The Rosewood Estates Winery & Meadery in Beamsville, Ontario has had hives on their vineyard since 2005 and manage 300 bee hives around their property on the Niagara escarpment, as well as at other vineyards in the area. The close proximity to nectar, pollen, and fresh water, along with protection from weather and natural predators make for ideal conditions for strong and healthy hives.

William Roman, general manager and beemaster, says his grandfather started it all as a teenager living in the Ukraine when he caught a wild swarm of bees and turned it into a school project. He brought his passion for beekeeping to Canada in the 1960s and passed it along to his son and grandson. 


It was Roman’s father, Eugene, who built the winery and meadery after a promise he made to his wife during their honeymoon. The family’s 90-year beekeeping history along with their other passion, winemaking, has allowed them to develop some custom products. 

In addition to award-winning red, white, and rose wines, Roman produces limited releases of fortified honey wine. Once such creation involved placing chardonnay into decommissioned cognac barrels and adding honey at peak fermentation. “We turbo charged the natural fermentation using honey,” says Roman. “Now we have this beautiful chardonnay, cognac-esque honey wine that was fermented exclusively in ex-cognac barrels that we fortify to 20 per cent alcohol. It drinks like a white port with flavors of chardonnay, honey, and waxy poetic notes of cognac.”

Another creation just released is Pomme D’or (golden apple), which is comprised of raw apple cider juice and burnt honey, and is aged in French oak barrels before moving into old Calvados barrels for additional aging. “It’s absolutely something special,” says Roman. “One of a kind.”

In addition to tastings and tours, the Rosewood Estates Winery offers tours to bee-curious visitors and Roman also gives presentations about honey bees and beekeeping to various school groups and horticultural societies in the region.

The bee hives located at Tantalus Vineyards in Kelowna are part of the vineyard’s dedication to sustainability. Owned by Arlo Honey Farm, the hives can be seen from the winery’s tasting room. With lots of open space, the hives are surrounded by apple and pear orchards as well as the vineyard. 

Tantalus practices natural farming methods on the vineyard, and their ecosystem is reinforced by the preservation of a 10-acre natural, dry-land forest located in the centre of the property. Among many sustainable features, Tantalus has constructed environments to encourage populations of beneficial bird species and bats, and is Salmon-Safe Certified, as well as hosting the apiary.
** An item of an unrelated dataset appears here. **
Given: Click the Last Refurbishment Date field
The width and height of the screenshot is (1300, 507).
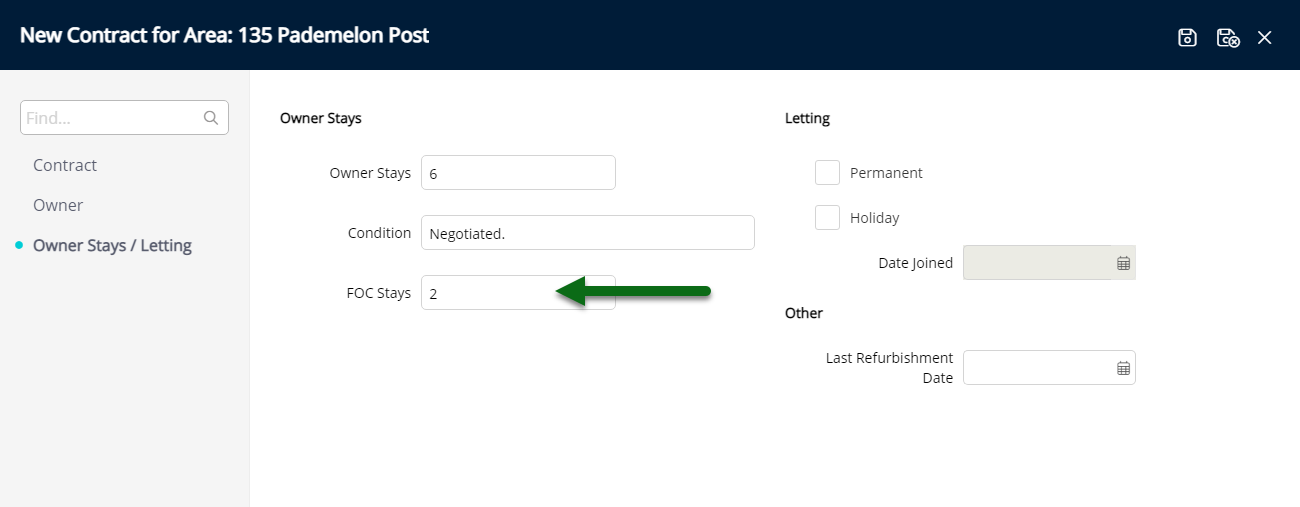Looking at the screenshot, I should coord(1049,368).
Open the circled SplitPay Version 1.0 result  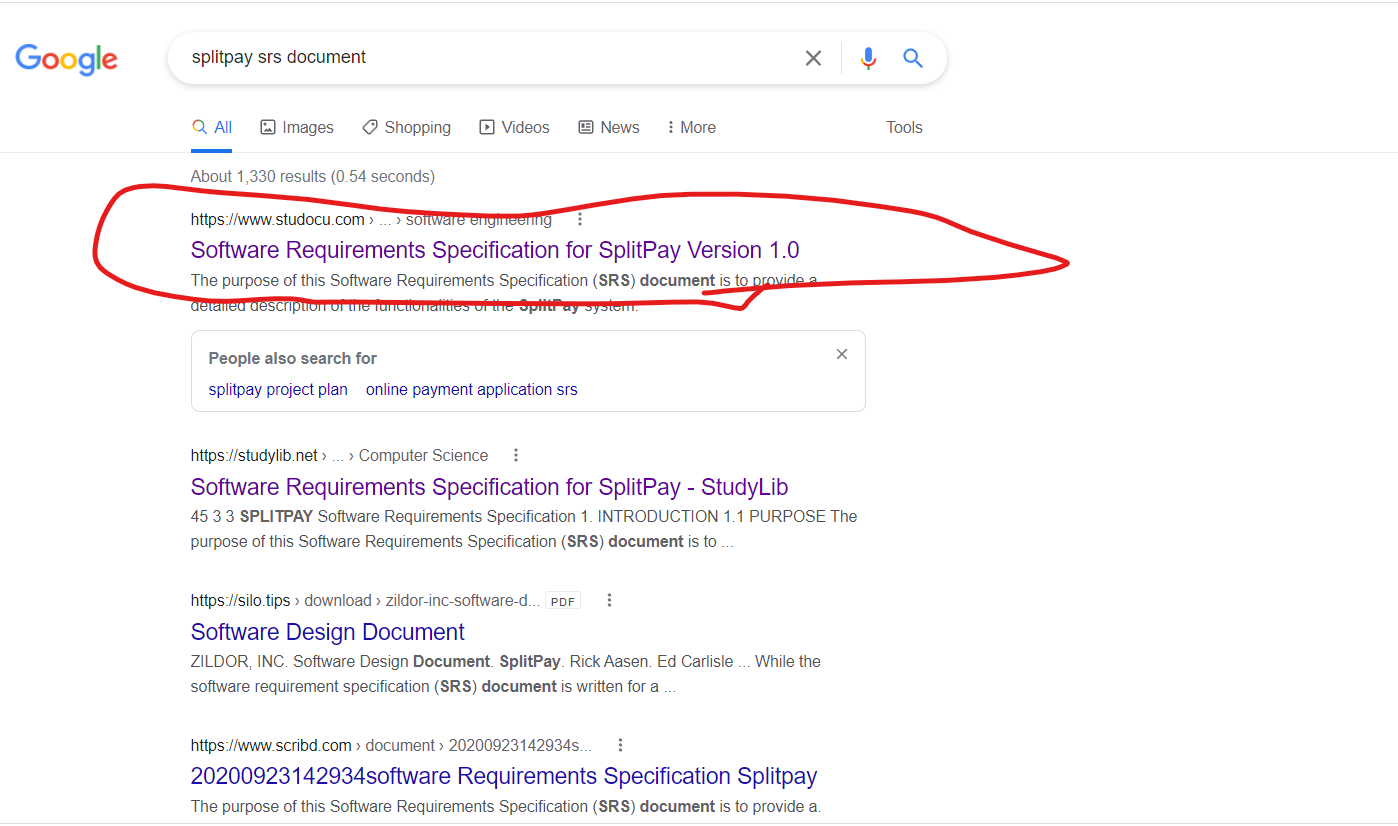click(x=494, y=249)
“Having another species present increases our biodiversity,” says Felix Egerer, vineyard manager. “And bees are great at housework. During harvest, if the berries pop due to heavy rain or if birds peck at the fruit, the bees come and clean the nectar from the grapes and vines.” 

In addition to maintaining the health and vigor of the natural ecosystem, the bees also ensure the orchards, soft fruits, and vegetable farms that surround the property remain productive. The vineyard provides honey to their dining guests and offer jars to purchase in their tasting room.

With wine tastings reopening around B.C., the winery has just extended their hours of operation and offer a sit-down, reservation-only experience. This allows staff to spend more time with guests while maintaining the provincial health and safety standards.

“Especially during a year like this one, I find it very calming to be around the bee hives,” says Egerer. “To the bees, it’s just business as usual.”